1981 年 74 巻 3 号 p. 381-400
通年性鼻アレルギーに対する新抗ヒスタミン剤 mequitazine (LM 209) の有効性, 安全性および有用性をフマル酸クレマスチンを対照薬とした二重盲検群間比較法で検討し, 以下の結果を得た.
1) 医師による有効性, 有用性の判定では両剤間に有意の差を認めなかった.
層別に有効性を比較すると, 罹病期間3年未満の群で, LM群はCF群に比し, 有効率が有意に優っていた. また, 好発期ありの群でもLM群はCF群に比し, 有効率が優る傾向を示した.
同様に, 有用性を比較すると, 罹病期間3年未満の群で, LM群はCF群に比し, 有用率が優る傾向を示した.
2)「患者の印象」では両剤間に差は認められなかったが, 層別に判定を比較すると, 好発期ありの群で, LM群はCF群に比し, 有効率が優る傾向を示した.

_ _ _ _ _ _ _

- 取り組む課題
[a] mequitazine の臨床試験の抄録から、二重盲検群間比較法で検討された薬剤の評価項目をすべて挙げよ。
[b] mequitazine の臨床試験の抄録を、最後の文の後から書き継げ。
この先の行は、抄録とは別の資料である。

_ _ _ _ _ _ _

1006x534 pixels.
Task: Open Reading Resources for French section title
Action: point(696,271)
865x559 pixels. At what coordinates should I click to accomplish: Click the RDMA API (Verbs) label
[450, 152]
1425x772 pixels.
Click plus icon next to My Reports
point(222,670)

_ _ _ _ _ _ _

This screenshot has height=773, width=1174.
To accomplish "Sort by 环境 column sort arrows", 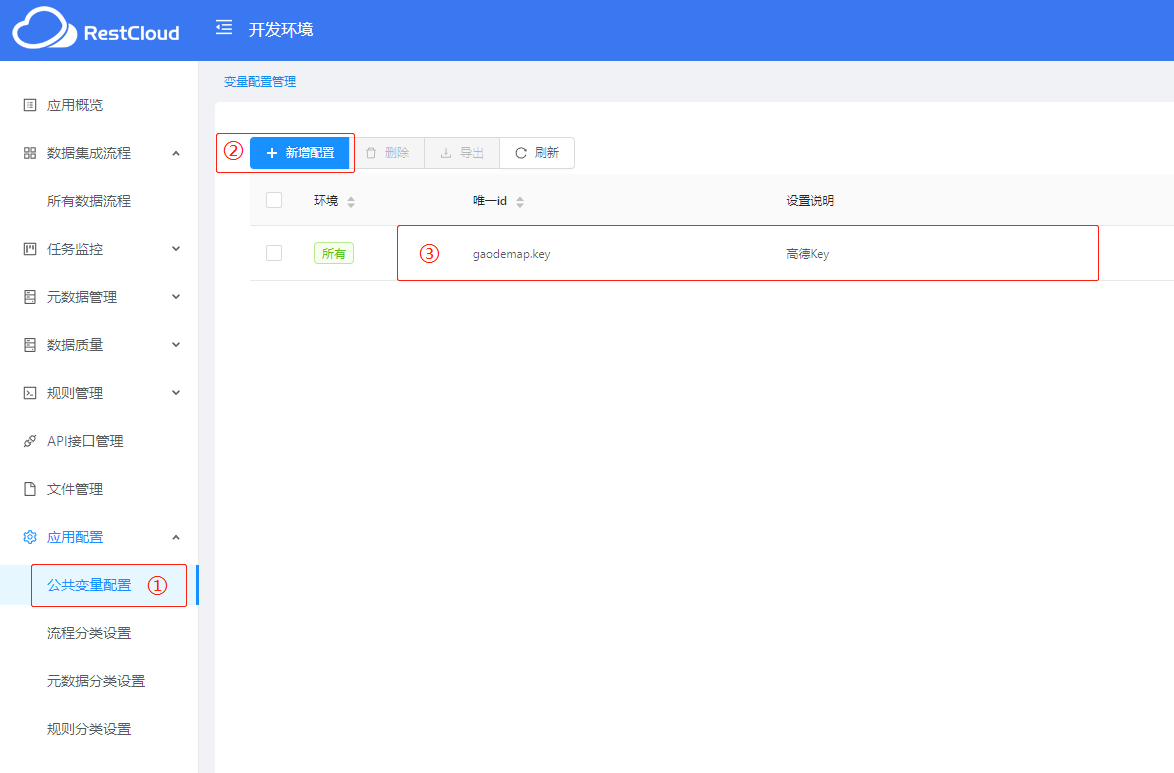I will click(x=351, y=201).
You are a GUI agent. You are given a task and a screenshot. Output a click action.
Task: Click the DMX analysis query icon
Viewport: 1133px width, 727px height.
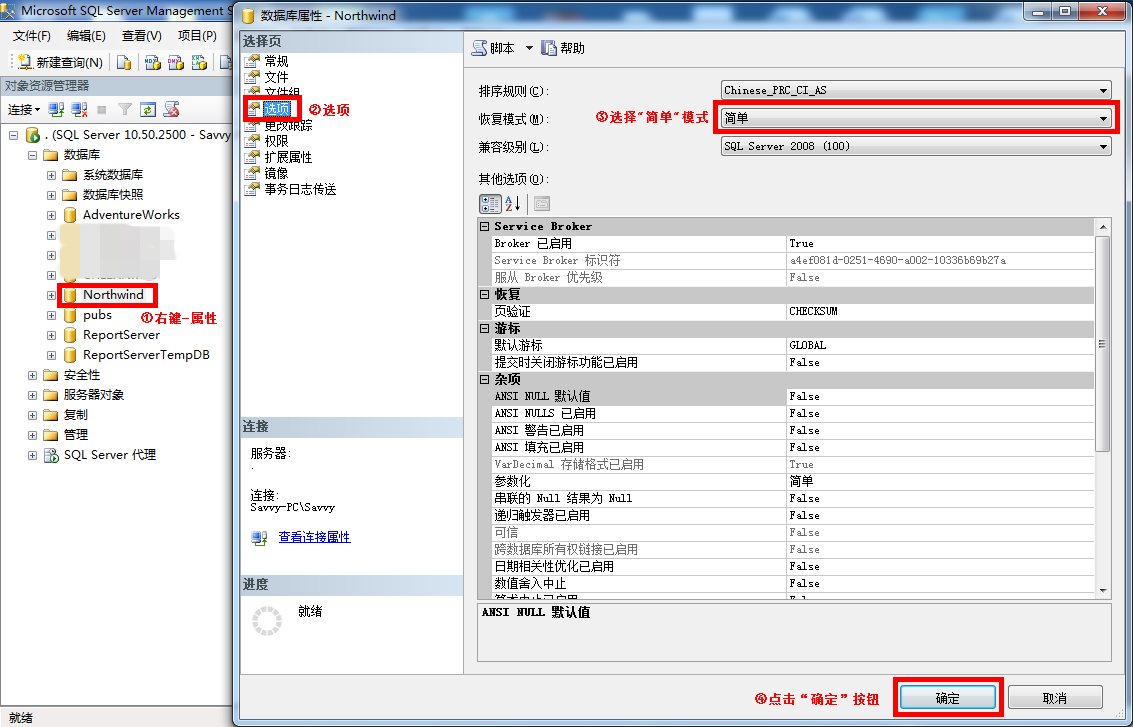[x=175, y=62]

_ _ _ _ _ _ _

- 想定解答
[a] 有効性、安全性、有用性

[b]
3) 副作用の発現がLM群14.0%, CF群21.6%に見られた. 特に中枢作用による「ねむけ」の発現率がLM群 (8.1%) はCF群 (19.3%) に比し, 有意に低かった.
4) 臨床検査所見では, 薬剤投与によると考えられる異常症例が若干見られたが, 投与中止にいたる症例はなかった.
以上の成績から, mequitazine はフマル酸クレマスチンと同等の臨床効果, それ以上の安全性が期待され, 臨床上有用な新抗ヒスタミン剤と考えられる.